What do surfers and electrons have in common? Surprisingly, a lot. Electrons are waves in that they demonstrate similar behavior, particularly when it comes to antibonding orbitals. As such, understanding how waves behave and function can help us better interpret electron behavior and bonding and antibonding at the orbital level.
The wave nature of electrons is an incredible thing.
Accepting that electrons have wave properties allows us to calculate and determine the space surrounding the nucleus where electrons can be found called orbitals. The existence of orbitals is quite important for you and me and the world as we know it. If atoms did not have orbitals to hold the electrons, the electrons would collide into the nucleus, and Boom! A massive amount of energy would be released, and that would be the end of everything.
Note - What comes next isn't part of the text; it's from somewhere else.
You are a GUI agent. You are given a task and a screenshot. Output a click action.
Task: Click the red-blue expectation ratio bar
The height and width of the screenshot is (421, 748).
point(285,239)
So, we should be very grateful that orbitals do exist, and we have them, all thanks to the wave nature of electrons.
We already talked about in a previous video that when two atoms come together to form a covalent bond, atomic orbitals come together to form molecular orbitals, one that is the bonding molecular orbital and the other that is the anti-bonding molecular orbital.
BONDING molecular orbital probably sounds obvious to you because you know that when atoms come together and share their electrons with one another, they form a BOND. On the other hand, the ANTI-bonding molecular orbital seems like it is just there for the ride without a real purpose. So, is the anti-bonding molecular orbital ever relevant for a molecule? Does it ever get used?
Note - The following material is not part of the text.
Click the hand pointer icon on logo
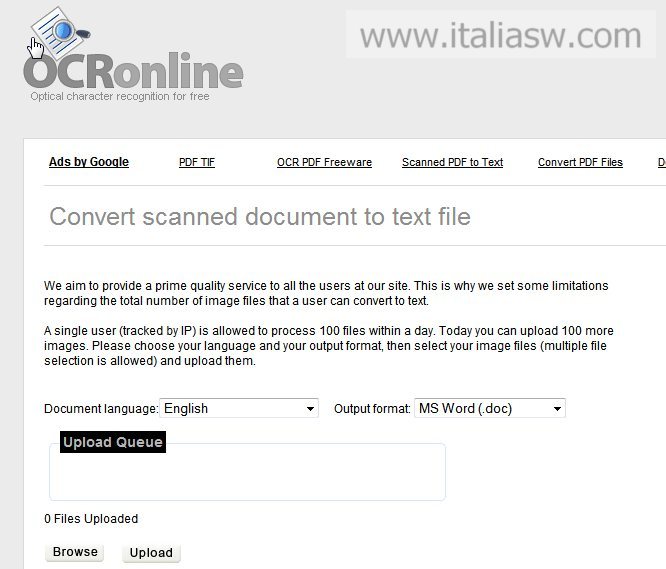This screenshot has width=666, height=569. coord(35,48)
To answer this question, we have to look beyond a single molecule, and talk about chemical reactions. The exciting stuff - where molecules interact with OTHER molecules.
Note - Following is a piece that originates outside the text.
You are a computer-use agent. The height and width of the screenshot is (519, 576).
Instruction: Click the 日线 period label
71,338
Just like atomic orbitals overlap to create molecular orbitals to create bonds within a molecule, in order for a molecule to create a new bond with ANOTHER molecule, their molecular orbitals have to overlap to create a new bonding molecular orbital.
In a standard substitution reaction that we cover in organic chemistry that we call the SN2 reaction, one molecule, the nucleophile, will donate its electrons to another molecule, the electrophile, that will accept those electrons. This process of donating and accepting electrons is what generates a new bond between the two molecules.
Now, let’s take a moment to think about this process in the context of molecular orbitals. The molecular orbital of the molecule that is doing the donating is OCCUPIED with electrons. While the molecule that is accepting the electrons needs an empty place, an UNoccupied molecular orbital, to put those electrons in. The overlap between the occupied and the UNoccupied molecular orbitals is what generates a new bonding molecular orbital between the two molecules. And it turns out, the UNoccupied molecular orbital in this case is the ANTI-bonding molecular orbital.
Yes, that’s right, the ANTI-bonding molecular orbital that seemed uninvolved and not so interesting earlier. It does serve a purpose; we simply had to examine its role beyond just discussing it in a static diagram and look at its use in a greater context of chemical reactions.